Part 1: The SBTACH Script

#!/bin/bash
#SBATCH -JparallelTest
#SBATCH -A [Account]
#SBATCH -N1 --ntasks-per-node=1
#SBATCH -t5
#SBATCH -qinferno
#SBATCH -oReport-%j.out

cd $SLURM_SUBMIT_DIR
module load parallel/20210922

seq 1 4 | parallel echo "Hello world {}!"
  • The #SBATCH directives are standard, requesting 10 minutes of walltime and 1 node with 1 cores. More on #SBATCH directives can be found in the Using Slurm on Phoenix Guide
  • $SLURM_SUBMIT_DIR is a variable that represents the directory you submit the SBATCH script from. Make sure the files you want to use are in the same directory you put the SBATCH script.
  • Output Files will also show up in this directory as well
  • module load parallel loads the default 20210922 version of Parallel. To see what Parallel versions are available, run module avail parallel, and load the one you want.
  • seq 1 4 | parallel echo "Hello world {}!" runs the parallel "Hello world!".

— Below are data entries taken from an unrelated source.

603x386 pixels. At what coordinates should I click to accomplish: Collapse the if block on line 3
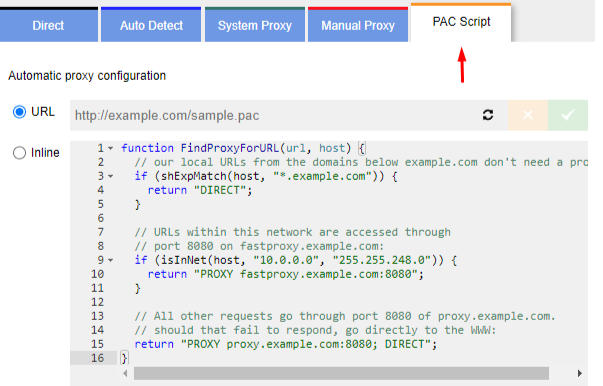(111, 176)
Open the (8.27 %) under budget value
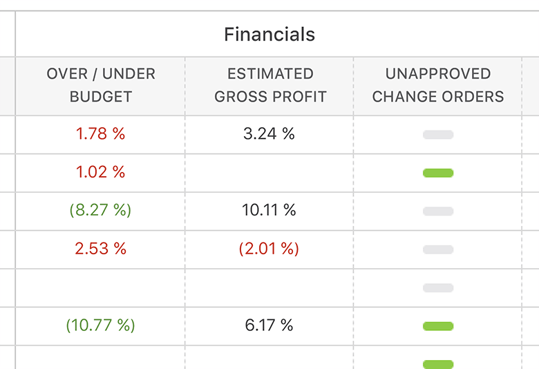Screen dimensions: 539x369 coord(100,210)
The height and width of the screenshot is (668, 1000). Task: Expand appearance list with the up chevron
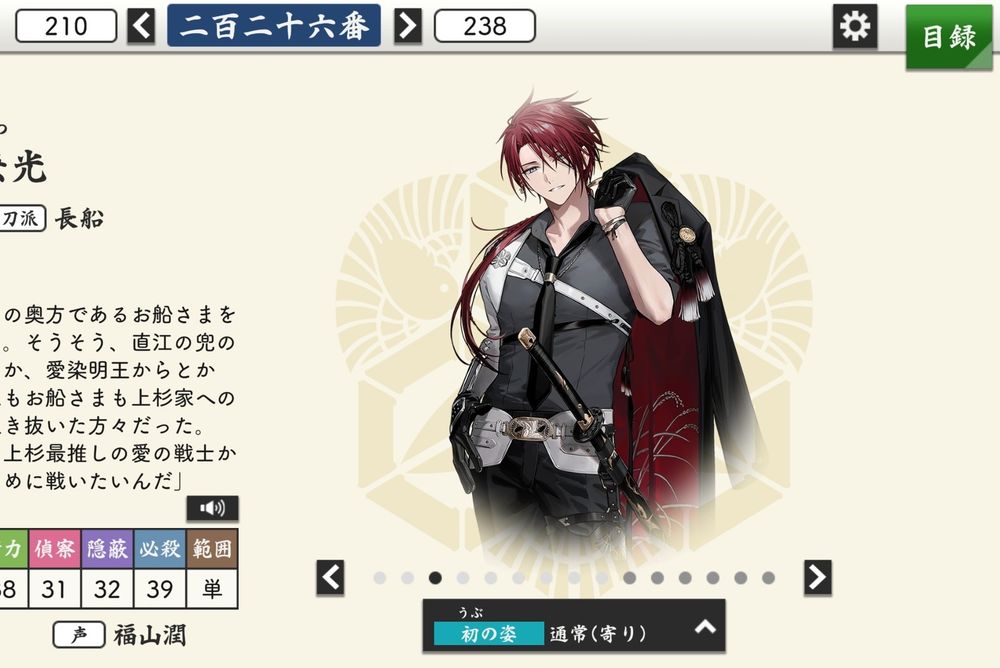pos(705,627)
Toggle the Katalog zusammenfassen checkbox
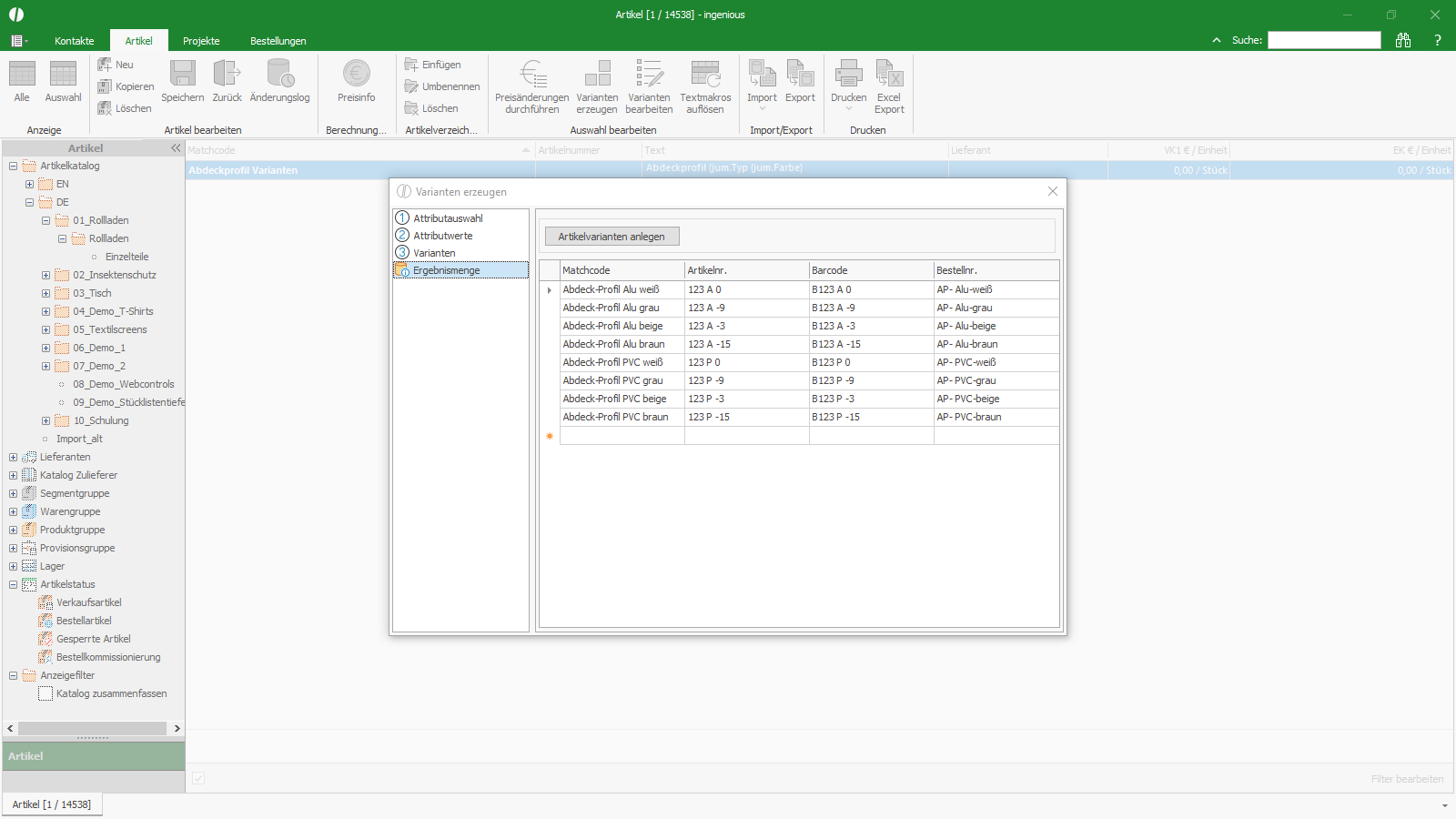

Part 2: Submit Job and Check Status

  • Make sure you're in the dir that contains the SBATCH Script.
  • Submit as normal, with sbatch < script name>. In this case sbatch parallel.sbatch
  • Check job status with squeue --job <jobID>, replacing with the jobid returned after running sbatch
  • You can delete the job with scancel <jobID> , replacing with the jobid returned after running sbatch

Part 3: Collecting Results

  • In the directory where you submitted the SBATCH script, you should see a Report-<jobID>.out file which contains the results of the job.
  • Report-<jobID>.out should look like this:
---------------------------------------
Begin Slurm Prolog: Mar-05-2023 19:39:57
Job ID:    885460
User ID:   svangala3
Account:   phx-pace-staff
Job name:  parallelTest
Partition: cpu-small
QOS:       inferno
---------------------------------------
Hello world 1!
Hello world 2!
Hello world 3!
Hello world 4!
---------------------------------------
Begin Slurm Epilog: Mar-05-2023 19:39:58
Job ID:        885460
Array Job ID:  _4294967294
User ID:       svangala3
Account:       phx-pace-staff
Job name:      parallelTest
Resources:     cpu=1,mem=1G,node=1
Rsrc Used:     cput=00:00:03,vmem=28K,walltime=00:00:03,mem=0,energy_used=0
Partition:     cpu-small
QOS:           inferno
Nodes:         atl1-1-01-004-19-1
---------------------------------------
  • After the result files are produced, you can move the files off the cluster, refer to the file transfer guide for help.
  • Congratulations! You successfully ran Parallel on the cluster.